Drones (2023)

DOI: 10.3390/drones7070422


The social structure of animal populations is a fundamental component of their biology, influencing gene flow, habitat use, competition and co-operation around resources, and communication. However, ecological and social relationships can be challenging to describe in most marine mammals, who spend the majority of their lives underwater. The finless porpoise (Neophocaena asiaeorientalis) is one such cetacean species with a largely unknown social structure. Recent advances in drone technology enable more systematic surveys, photogrammetry, and photo-identification for diverse animal species. The present study aimed to validate new survey methods and provide a preliminary description of the spatiotemporal distribution of free-ranging finless porpoises in the coastal open-sea area of Ariake Sound, Japan.

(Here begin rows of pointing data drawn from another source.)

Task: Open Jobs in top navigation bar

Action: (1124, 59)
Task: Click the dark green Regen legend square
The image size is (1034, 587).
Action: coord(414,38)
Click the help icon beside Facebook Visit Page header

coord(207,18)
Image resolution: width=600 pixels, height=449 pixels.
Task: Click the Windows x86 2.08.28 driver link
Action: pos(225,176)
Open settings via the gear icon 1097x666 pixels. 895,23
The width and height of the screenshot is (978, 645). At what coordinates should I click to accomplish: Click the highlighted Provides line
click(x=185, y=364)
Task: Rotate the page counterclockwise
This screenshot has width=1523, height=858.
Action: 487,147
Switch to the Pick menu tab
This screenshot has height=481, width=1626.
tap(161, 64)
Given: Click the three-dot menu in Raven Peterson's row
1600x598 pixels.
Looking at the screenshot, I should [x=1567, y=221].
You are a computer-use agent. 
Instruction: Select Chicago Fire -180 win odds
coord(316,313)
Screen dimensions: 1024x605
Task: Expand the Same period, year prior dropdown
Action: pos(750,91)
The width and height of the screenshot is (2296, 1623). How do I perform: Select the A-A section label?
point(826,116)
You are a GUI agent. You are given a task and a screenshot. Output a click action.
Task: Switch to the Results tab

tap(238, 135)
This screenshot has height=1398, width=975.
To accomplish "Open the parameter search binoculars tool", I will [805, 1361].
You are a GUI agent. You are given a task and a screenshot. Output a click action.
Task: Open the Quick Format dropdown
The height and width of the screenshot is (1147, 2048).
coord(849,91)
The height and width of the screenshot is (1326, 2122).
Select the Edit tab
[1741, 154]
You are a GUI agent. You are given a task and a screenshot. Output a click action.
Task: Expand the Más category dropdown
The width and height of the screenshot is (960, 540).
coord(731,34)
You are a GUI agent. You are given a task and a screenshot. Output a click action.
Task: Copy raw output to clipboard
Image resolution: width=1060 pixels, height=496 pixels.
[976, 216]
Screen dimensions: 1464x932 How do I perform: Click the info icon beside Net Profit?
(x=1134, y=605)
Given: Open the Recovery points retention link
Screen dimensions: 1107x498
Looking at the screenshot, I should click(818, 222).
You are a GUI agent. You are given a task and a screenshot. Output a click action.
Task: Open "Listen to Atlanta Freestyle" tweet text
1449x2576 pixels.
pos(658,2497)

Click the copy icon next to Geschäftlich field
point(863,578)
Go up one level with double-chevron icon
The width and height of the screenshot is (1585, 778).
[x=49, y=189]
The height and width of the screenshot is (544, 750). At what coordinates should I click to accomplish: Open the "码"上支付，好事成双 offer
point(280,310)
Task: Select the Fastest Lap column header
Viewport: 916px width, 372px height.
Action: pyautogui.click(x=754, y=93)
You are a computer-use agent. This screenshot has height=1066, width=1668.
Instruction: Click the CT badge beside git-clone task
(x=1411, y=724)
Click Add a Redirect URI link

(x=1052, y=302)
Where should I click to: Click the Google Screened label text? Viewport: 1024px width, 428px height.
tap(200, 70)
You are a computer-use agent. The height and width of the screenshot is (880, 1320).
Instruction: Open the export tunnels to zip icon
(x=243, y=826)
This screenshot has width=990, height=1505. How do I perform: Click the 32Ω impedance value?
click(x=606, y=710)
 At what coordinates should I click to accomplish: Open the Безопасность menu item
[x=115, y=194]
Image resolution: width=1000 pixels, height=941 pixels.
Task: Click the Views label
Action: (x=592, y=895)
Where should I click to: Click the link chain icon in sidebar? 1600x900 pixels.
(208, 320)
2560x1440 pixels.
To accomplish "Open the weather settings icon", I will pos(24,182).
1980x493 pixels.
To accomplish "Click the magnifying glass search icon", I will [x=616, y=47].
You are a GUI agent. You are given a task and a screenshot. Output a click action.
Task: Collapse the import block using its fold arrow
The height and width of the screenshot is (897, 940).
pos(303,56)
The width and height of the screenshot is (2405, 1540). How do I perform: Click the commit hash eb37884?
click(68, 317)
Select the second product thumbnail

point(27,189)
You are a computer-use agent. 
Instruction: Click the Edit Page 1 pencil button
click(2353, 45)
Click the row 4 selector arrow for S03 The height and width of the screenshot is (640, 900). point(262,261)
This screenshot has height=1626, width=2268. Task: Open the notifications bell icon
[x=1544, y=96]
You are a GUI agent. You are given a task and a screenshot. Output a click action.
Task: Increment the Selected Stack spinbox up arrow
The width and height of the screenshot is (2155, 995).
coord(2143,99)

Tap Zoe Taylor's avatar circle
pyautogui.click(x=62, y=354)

A vertical take-off and landing (VTOL) drone equipped with an action camera yielded GPS location datasets through line and area surveys, covering a total sea area of 120 km2. The results suggest highly flexible and varied aggregation sizes in finless porpoises. Distance analysis across individuals and aggregations revealed a cohesive tendency among groups, compared to solitaries and in pairs. Therefore, the present VTOL drone surveys both elucidated some social aspects of the study population and confirmed the efficacy of these standardized research protocols involving automated, programmed, and repeatable flight missions.